The Château has been owned since the 1980s by the Vigouroux family. In the 1970s, Mr. Vigouroux’s father reintroduced the Malbec grape from the Argentine to his nearby domaine at Haute Serre. This area around Cahors had been an important wine-growing area, even more important than that of Bordeaux, until the pest known as philoxera wiped out the vineyards in the 19th Century. Today, Cahors wines are in the top ten appellations in France. When Mr. Vigouroux bought the Château, he built an immense “cave” in the cellars which produces over 200,000 bottles of wine. His son now carries on the family tradition with the same passion as his father.
We are welcomed to the hotel by the 34 year old general manager, Yann Potet. It is impossible to meet a more charming or helpful person. Not least is the brilliant 32 year old chef, Julien Poisot, who cooked us a memorable meal based on the best local produce accompanied, of course, by Mr. Vigouroux’s wines from Mercues and Haute Serre.
The next morning after a good night’s sleep and what can only be described as the most delicious and abundant breakfast, we leave the hotel for a visit to Cahors. This is a French town as one likes them, authentic and without pretence, with a twice weekly market and good local shops. One shouldn’t miss a sight of the Pont Valentre, a perfectly preserved medieval bridge. We then drive to Saint Cirq la Popie, a village nestling within the side of a white limestone cliff overlooking the Lot. Andre Breton, the father of surrealism, lived here. A community of artists gathered round him and, to this day, this little village remains an artistic centre.
There are some hotels which touch your soul. The 17th century Château de la Treyne is one of them. The setting is magical with its utterly romantic terrace set above the Dordogne. To sit here, at cocktail hour, watching the sunset and the wide river flowing peacefully below can only be described as one of those special moments in time. Dinner in the Louis XIII dining room is a must. Not only is the setting authentic, but the meal, prepared by 1 Michelin star chef Stephane Andrieux, is a reminder that France is still at the top of its gastronomic tradition.
Philippe and Stephanie Gombert own the hotel. Stephanie has that rare ability to make each guest feel special and at home.
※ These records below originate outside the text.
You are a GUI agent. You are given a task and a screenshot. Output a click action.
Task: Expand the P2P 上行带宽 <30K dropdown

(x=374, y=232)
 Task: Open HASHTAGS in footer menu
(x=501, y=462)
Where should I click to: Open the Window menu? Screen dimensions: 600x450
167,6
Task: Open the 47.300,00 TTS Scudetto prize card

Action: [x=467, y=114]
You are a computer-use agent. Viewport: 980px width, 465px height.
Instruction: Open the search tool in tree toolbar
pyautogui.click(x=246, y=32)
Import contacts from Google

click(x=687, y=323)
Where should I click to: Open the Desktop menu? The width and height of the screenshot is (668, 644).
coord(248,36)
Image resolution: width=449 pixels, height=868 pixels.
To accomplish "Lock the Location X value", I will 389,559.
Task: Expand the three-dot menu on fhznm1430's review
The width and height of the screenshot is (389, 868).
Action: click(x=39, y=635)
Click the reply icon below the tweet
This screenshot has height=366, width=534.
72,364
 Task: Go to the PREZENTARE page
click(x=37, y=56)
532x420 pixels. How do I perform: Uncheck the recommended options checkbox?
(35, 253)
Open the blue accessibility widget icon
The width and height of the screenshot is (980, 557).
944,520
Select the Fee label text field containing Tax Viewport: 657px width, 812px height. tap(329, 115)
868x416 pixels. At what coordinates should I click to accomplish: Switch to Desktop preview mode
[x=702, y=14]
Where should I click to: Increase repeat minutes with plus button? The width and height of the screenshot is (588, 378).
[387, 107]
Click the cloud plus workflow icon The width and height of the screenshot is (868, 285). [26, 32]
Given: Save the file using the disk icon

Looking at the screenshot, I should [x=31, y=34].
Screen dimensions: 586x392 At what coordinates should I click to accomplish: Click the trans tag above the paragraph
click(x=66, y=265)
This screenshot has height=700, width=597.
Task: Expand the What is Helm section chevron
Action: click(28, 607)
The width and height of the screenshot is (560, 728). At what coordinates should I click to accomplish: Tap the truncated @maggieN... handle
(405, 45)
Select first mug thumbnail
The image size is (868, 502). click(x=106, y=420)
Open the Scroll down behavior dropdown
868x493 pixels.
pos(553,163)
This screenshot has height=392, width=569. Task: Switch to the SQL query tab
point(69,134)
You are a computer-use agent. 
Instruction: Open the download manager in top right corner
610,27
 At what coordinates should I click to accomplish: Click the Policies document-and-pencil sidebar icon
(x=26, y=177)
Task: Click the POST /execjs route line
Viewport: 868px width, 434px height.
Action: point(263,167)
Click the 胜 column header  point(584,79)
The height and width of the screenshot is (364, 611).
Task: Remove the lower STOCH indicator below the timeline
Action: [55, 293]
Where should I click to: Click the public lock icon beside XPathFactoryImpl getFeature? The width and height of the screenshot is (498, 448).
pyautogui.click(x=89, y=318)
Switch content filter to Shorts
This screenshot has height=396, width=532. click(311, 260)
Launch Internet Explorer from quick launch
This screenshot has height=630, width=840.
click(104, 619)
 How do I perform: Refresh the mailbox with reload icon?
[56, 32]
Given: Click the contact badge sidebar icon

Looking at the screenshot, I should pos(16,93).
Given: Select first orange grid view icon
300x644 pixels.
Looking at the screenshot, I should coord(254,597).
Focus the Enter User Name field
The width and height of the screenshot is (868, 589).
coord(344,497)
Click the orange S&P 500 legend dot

Her taste is impeccable. This is reflected from the differently themed bedrooms, which are of the highest standard of comfort, to the decor of the Château as a whole.
This is a perfect base from which to visit the famous Gouffre de Padirac , a 103m deep chasm with a subterranean river that can be negotiated by punt; the beautiful medieval town of Sarlat which was restored thanks to the efforts of Andre Malraux, one of France’s most eminent Ministers of Culture; the pilgrim site of Rocamadour and its black virgin on the road to Santiago de Compostela; as well as the magnificent Jardins d’Eyrignac, a vast private garden noted for its perspectives of architecturally shaped box, yew and hornbeam.
Whatever you do, come to this lovely land at least once in your lifetime!